--- Excerpted passage ---
This problem, which has claimed the lives of 27 young people, is monstrously misrepresented as a failure of the Mayor of London and the Government. It has its roots in something wider and deeper, which requires a co-ordinated, strategic and investment approach, on which we must all work and reflect on the gravity of the situation. We should by all means have a political debate about why such things are happening, but we cannot reduce this to slogans, as we have sadly heard again to some extent this afternoon.
It is distressing to have listened to the mayoral debates, to have watched some of the media coverage of the mayoral contest and seen the Mayor of London accused of ignoring, belittling and failing to grasp what has happened to our young people. An example of that was when a London newspaper ran a story in January 2008 saying that Ken Livingstone had announced new measures to deal with youth and knife crime, and then a week ago ran a story saying that he was speaking out for the first time on knife crime. I do not have the articles with me, but that is part of a calculated misrepresentation of the response of the Mayor of London and other agencies to a deeply worrying trend that we must deal with together.
In response to that, we must continue with that non-accidental choice of investing in effective policing on the streetsthe 10,000 additional police officers that have been put on the streets of London by the Mayor and the Government since 2000, reversing the long-term trend that my hon. Friend the Member for Eltham (Clive Efford) described so clearly as having gone into reverse in the 1990s. Our safer neighbourhoods police are doing a superb job, not just in helping to bring down crime, as they have done, but in building up relationships and intelligence about what is happening in the streets, which is so important.
They must continue to use their enforcement powers as effectively as they can and we can constantly refine the strategies for so continuing, as the Flanagan report helps us to do. They must use the new powers that we have given them, including stop and search, which is a vital tool, and stop and account, and they must ensure that never again do we return to that calamitous collapse in confidence and trust between the communities, particularly our minority ethnic communities, and the police that occurred in the 1980s, because that does not work. Whether people choose to bandy around the term political correctness, as they so frequently do on these occasions, let us just remind ourselves that that collapse of trust, confidence and community intelligence leads to more crime and lower detection rates. It fails on its own terms. We must all do better, which includes my local authorities, at integrating services and information
between schools, youth services, housing managers, residents and the police. We must continue rebuilding our youth services, which were shattered, and the £79 million investment by the Mayor will help. It is no good having youth clubs, if they are not open.
--- Material provided ---
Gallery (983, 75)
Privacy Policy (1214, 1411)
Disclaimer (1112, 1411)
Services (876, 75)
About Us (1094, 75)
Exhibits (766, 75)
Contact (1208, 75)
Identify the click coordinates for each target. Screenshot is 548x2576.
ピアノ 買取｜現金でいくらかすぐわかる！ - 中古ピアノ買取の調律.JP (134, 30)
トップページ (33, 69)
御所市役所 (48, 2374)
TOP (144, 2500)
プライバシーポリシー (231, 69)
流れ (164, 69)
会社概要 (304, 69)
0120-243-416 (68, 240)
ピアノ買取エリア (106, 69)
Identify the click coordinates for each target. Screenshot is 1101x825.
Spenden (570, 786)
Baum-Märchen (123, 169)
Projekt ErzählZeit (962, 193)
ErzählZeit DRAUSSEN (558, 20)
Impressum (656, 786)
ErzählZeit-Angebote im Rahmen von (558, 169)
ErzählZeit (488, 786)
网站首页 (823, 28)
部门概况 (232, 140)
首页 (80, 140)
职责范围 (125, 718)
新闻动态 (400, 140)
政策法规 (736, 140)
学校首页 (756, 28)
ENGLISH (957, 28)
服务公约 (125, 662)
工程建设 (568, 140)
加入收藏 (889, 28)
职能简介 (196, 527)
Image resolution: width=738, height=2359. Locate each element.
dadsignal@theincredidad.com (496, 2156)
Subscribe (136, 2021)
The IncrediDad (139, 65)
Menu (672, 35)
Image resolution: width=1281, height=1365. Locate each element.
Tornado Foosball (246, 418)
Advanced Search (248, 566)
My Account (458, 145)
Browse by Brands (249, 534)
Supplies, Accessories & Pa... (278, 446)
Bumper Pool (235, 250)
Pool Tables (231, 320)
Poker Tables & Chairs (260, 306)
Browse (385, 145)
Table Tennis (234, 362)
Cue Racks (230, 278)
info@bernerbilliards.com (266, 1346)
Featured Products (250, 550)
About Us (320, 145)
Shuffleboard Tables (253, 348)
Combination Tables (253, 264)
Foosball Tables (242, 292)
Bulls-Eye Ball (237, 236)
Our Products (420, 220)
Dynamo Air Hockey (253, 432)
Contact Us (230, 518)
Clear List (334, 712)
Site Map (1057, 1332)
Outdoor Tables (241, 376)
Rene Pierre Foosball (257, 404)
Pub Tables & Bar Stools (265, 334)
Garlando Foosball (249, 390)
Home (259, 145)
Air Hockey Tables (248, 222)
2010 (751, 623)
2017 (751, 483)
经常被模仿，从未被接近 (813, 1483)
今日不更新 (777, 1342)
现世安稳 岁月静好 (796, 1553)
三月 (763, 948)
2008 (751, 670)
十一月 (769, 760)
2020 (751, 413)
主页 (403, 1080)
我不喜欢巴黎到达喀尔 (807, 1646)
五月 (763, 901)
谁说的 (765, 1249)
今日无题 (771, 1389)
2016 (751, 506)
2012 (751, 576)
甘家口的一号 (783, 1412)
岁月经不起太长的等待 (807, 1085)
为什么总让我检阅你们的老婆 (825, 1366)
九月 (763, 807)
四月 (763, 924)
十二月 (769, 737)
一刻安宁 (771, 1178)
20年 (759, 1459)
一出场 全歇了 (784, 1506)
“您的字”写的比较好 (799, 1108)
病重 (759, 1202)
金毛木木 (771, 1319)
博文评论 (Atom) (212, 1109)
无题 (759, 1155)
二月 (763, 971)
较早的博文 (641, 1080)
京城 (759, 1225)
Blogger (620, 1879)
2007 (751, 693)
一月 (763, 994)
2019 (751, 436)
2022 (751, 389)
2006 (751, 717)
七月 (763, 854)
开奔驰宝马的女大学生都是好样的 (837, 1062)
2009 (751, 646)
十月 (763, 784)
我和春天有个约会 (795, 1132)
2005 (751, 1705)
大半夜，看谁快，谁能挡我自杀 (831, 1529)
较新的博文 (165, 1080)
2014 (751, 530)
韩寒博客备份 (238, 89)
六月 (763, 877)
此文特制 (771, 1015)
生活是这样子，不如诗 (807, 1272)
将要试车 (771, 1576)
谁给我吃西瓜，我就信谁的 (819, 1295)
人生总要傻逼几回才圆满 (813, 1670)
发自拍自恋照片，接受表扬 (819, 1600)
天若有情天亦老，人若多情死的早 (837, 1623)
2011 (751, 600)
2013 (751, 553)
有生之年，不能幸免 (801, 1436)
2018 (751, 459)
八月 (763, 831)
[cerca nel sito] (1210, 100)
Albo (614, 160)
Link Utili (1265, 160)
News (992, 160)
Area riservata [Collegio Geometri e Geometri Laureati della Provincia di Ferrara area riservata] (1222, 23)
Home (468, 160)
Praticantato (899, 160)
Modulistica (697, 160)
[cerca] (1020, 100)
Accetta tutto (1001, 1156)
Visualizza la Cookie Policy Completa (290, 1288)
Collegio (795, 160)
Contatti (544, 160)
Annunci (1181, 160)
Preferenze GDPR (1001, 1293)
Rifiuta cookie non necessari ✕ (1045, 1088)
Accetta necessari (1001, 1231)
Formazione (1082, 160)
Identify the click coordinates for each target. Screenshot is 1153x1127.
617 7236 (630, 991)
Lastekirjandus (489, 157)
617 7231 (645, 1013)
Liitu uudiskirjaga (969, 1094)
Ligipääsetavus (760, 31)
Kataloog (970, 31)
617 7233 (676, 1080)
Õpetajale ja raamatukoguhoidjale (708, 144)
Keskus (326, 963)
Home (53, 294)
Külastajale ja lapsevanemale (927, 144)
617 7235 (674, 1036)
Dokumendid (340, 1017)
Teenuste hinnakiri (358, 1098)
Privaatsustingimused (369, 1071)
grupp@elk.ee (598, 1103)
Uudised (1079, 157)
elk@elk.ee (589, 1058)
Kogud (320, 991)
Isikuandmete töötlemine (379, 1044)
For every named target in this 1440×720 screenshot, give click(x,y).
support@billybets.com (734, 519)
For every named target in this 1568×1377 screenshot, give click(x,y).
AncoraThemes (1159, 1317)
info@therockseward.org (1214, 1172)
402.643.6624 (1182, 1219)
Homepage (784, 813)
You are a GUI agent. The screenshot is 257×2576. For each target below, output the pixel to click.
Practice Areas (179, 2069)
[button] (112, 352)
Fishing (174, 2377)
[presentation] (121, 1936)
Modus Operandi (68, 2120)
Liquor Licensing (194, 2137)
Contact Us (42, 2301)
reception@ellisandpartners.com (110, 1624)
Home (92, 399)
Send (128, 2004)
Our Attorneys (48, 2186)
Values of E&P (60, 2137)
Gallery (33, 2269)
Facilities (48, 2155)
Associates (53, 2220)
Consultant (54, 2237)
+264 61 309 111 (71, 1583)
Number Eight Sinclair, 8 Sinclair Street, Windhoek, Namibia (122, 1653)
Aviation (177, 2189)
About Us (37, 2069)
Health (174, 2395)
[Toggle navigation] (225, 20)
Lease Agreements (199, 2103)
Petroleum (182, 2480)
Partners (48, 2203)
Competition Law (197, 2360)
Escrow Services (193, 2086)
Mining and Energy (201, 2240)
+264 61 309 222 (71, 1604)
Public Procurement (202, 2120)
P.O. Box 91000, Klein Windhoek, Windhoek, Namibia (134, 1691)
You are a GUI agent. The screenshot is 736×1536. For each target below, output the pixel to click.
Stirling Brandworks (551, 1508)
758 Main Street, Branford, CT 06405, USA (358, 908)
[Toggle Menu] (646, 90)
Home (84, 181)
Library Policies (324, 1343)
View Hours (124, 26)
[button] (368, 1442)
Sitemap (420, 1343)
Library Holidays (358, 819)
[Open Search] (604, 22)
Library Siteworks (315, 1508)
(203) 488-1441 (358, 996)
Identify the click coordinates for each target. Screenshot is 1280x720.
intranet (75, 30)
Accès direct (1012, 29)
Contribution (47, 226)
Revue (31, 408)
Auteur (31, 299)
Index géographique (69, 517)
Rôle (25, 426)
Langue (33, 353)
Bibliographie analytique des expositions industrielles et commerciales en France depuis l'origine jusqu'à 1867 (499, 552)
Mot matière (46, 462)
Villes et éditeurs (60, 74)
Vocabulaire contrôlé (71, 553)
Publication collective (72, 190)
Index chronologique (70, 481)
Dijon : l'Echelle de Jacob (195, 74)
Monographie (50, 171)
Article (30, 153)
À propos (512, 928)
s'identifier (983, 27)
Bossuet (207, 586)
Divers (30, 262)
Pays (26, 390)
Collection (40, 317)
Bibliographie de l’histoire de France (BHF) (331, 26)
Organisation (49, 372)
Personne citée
---
What this exercise asks:
A: Based on the youth crime speech, say whether each statement agrees with it. Answer yes or no for each and quote the words that decide it.
(i) The problem described has claimed the lives of 27 young people.
(ii) The speaker has the newspaper articles in hand while speaking.
(iii) The Mayor's investment in youth services amounts to £50 million.
B: Answer these from the youth crime speech:
(i) How many additional police officers have been put on London's streets since 2000?
(ii) In which decade did the collapse in trust between communities and the police occur?
(iii) Which report helps refine enforcement strategies?
C: Extend the youth crime speech, starting after its final sentence.
The items have no part in any of this.

Response list:
A:
(i) Yes: "which has claimed the lives of 27 young people"
(ii) No: "I do not have the articles with me"
(iii) No: "the £79 million investment by the Mayor will help"

B:
(i) 10,000
(ii) The 1980s
(iii) The Flanagan report

C:
Angela Watkinson: Will the hon. Lady give way?
Ms Buck: I will not, because I want to finish my contribution to allow others to participate.
It is no good having youth services, if we do not have skilled outreach workers on the streets. We must ensure that we have not only warm words, but money to increase access to sport, rather than introducing charges that deter people from taking part.
I urge the Minister to laugh in the face of the dismissal by the hon. Member for Henley (Mr. Johnson) of the
anti-yobbo programme, parenting classes and all
and press ahead with preventive work with families. Unusually for me, I support the leader of Westminster City council, Sir Simon Milton, on this issue, who has said that he wants
to continue important work tackling family breakdown...meeting the desperate need for support to improve their and their childrens chances of living positive and fulfilling lives.
He clearly disagrees with the dismissal of parenting classes and family work advocated by the hon. Member for Henley.
Crime is coming down, because extra policing works. It has not happened by accident; it has happened because we have invested in the police, youth services and preventive work. Every crime is one too many, but it is critical that we do not fall into the trap set by Conservative Members, who say that nothing works and that nothing can be done. They selectively quote statistics to try to indicate that crime is rising, when crime is falling.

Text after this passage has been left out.